Sucker Punch opens in 1981 in a rundown gym as the Brixton riots, Britain’s first anti-police riot, rage just streets away. Black teens Leon and Troy were caught breaking into the gym the week before, and they’re mopping floors, hoping Charlie, the gym’s owner, will take them on as fighters. Both young men are buffeted by the routine racism of Thatcher’s Britain—offhand comments and low expectations within the gym, and daily interactions outside the gym with a police force that had the right, and took the opportunity, to stop and search them seemingly without provocation. Troy and Leon are just getting footholds in the boxing world when the 1985 Broadwater Farm riots break out, bringing the tension between the friends—and their splintering paths towards assimilation or defiance—to a head.

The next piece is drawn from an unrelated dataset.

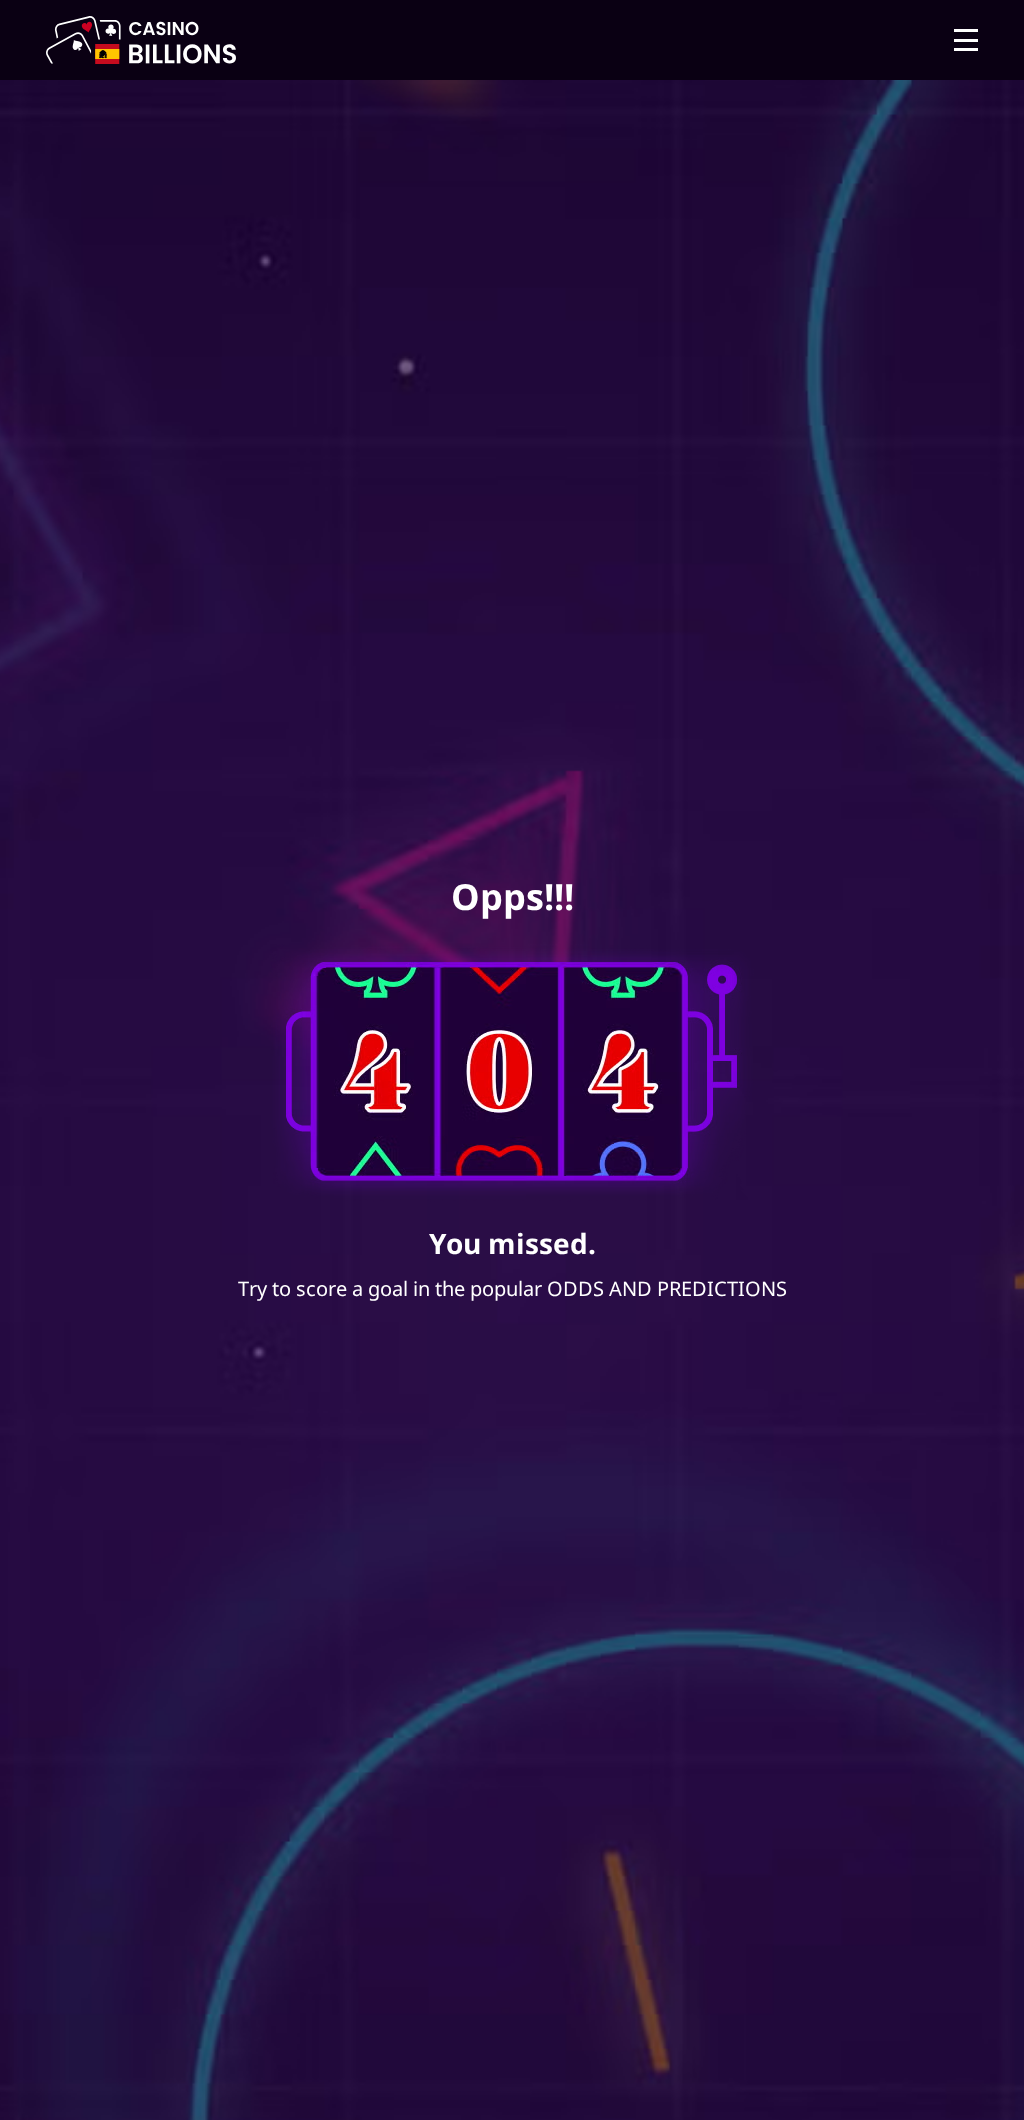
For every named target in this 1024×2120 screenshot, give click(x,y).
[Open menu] (966, 40)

As the play leaps year to year, Williams juxtaposes scenes in Charlie’s gym with monologues Leon gives from the ring. Plunging the audience into Leon’s head, Williams traces the young boxer’s struggle to understand and transcend the racial dynamics that define his world, balancing discipline and brutal physicality inside the ring and out.
Called “one for Britain’s finest dramatists” (The Guardian), this is Roy Williams’s first production in the United States. The Studio Theatre is proud to present this witty and explosive play, a play that looks to the past to ask contemporary questions about opportunity and equality; about race and sports; and about the courage it takes to find and define oneself.